DALLAS — Throughout his illustrious career, America’s greatest architect, Frank Lloyd Wright, designed just one professional theater and one only: The Kalita Humphreys Theater in Dallas.
And... you could say it sucked.
“You could say that,” laughed Chris Ramirez, a Brierly Resident Acting Company member at the Dallas Theater Center. “Out of respect, I would never.”
Nobody really said that, of course.
But some people still believed it -- and that much has come back to haunt them.
“Be gracious to those who came before you because you never know what they can do in the afterlife,” said BJ Cleveland, a director and actor with Uptown Players at the Kalita Humphreys Theater.
Like every Wright design, the Kalita Humphreys Theater is stunning. It just wasn’t very functional initially.
For instance, moving props from the basement meant pushing them up a ramp, when what was really needed was an elevator.
However, Wright would never agree to that -- and he didn’t have to.

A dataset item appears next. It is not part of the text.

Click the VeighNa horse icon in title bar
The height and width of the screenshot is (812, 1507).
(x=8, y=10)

He saw the project through to completion, but he died in 1959 before the theater opened.
“And with the architect out of the picture, they said we need to make some modern changes to the building,” Cleveland said.
They started by putting in that much-needed elevator.

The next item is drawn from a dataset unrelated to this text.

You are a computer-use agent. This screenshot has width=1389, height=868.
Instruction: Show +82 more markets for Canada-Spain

“[They did it] without Frank Lloyd Wright’s consent,” Ramirez said.
“Well apparently Frank wasn’t very happy about that -- even after death,” Cleveland said.
Both Ramirez and Cleveland said Wright has made his frustrations known as a spirit haunting the grounds -- like the time he showed up in the middle of a rehearsal.
“All of a sudden, a huge light explodes and a stool goes flying across the stage like somebody threw it,” Cleveland said.
That’s not the only time Wright has thrown his weight around.
Ramirez once tried to open a door leading to the stage and someone immediately pushed it shut back into him.
“So I push, push, push, push, and I looked, and there was nobody there,” he said.
Ramirez pushed the door all the way against the wall -- it was impossible for someone to hide behind. But he insists he felt someone pushing on the other side of the door.
Cleveland said the strangest encounter he’s had came in the bathroom.
“I’m washing my hands and all of a sudden here on the stall I hear [banging],” Cleveland said. “[I looked] and there was nobody in the stall. Then all of a sudden, the water turned on.”
Pretty much anyone who’s performed at Kalita Humphreys has seen props move, shadows appear and lights flicker.
To pacify Wright, the people who work there have created a shrine in his honor. At the exact moment Cleveland started showing our cameras the shrine, the light in the room began to flicker.
Perhaps another sign that, though Frank Lloyd Wright may have created this theater 60 years ago, he’s still putting on a show.